### Given problem:
Can you rewrite the material as a Markdown table with the columns "No." and "Text", starting at the line that contains "Viewport: 557px width, 418px" and stopping after the line that contains "Action: [x=615, y=471]", with a row number and the line in each row and any blank lines left out?

### Extracted records:
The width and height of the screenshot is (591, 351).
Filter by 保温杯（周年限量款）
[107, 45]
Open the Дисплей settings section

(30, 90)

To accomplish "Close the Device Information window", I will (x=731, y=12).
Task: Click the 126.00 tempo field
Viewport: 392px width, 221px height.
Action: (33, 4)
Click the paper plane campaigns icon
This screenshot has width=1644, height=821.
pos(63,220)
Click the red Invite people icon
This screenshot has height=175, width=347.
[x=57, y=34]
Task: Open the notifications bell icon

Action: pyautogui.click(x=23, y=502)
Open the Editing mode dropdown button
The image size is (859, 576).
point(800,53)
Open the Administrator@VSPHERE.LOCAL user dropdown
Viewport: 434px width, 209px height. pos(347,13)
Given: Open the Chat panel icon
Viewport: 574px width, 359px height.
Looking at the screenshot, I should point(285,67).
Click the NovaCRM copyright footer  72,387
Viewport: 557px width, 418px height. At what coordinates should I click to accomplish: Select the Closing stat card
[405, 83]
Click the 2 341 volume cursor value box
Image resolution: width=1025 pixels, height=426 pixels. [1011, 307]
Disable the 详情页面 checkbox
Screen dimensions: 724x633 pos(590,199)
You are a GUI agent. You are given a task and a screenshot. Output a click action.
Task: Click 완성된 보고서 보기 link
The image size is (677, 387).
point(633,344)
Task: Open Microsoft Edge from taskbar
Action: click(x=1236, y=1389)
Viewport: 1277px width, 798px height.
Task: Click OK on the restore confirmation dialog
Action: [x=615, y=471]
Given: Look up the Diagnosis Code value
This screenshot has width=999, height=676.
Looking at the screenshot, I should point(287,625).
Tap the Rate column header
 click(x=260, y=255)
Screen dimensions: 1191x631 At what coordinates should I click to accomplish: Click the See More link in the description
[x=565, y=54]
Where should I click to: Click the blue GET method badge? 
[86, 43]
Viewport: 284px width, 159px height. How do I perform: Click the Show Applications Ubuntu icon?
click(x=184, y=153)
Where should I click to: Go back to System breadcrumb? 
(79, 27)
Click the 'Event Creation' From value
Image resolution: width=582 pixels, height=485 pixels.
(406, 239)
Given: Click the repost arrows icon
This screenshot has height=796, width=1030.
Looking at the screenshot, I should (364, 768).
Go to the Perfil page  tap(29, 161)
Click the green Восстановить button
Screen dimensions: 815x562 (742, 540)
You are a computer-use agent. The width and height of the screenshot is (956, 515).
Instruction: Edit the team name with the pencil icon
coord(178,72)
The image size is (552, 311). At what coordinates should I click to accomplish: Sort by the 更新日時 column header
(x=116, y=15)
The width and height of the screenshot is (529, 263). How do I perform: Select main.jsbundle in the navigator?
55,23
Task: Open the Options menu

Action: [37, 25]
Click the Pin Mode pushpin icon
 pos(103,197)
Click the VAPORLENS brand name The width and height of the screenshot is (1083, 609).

### Finished exercise:
| No. | Text |
|---|---|
| 1 | Viewport: 557px width, 418px height. At what coordinates should I click to accomplish: Select the Closing stat card |
| 2 | [405, 83] |
| 3 | Click the 2 341 volume cursor value box |
| 4 | Image resolution: width=1025 pixels, height=426 pixels. [1011, 307] |
| 5 | Disable the 详情页面 checkbox |
| 6 | Screen dimensions: 724x633 pos(590,199) |
| 7 | You are a GUI agent. You are given a task and a screenshot. Output a click action. |
| 8 | Task: Click 완성된 보고서 보기 link |
| 9 | The image size is (677, 387). |
| 10 | point(633,344) |
| 11 | Task: Open Microsoft Edge from taskbar |
| 12 | Action: click(x=1236, y=1389) |
| 13 | Viewport: 1277px width, 798px height. |
| 14 | Task: Click OK on the restore confirmation dialog |
| 15 | Action: [x=615, y=471] |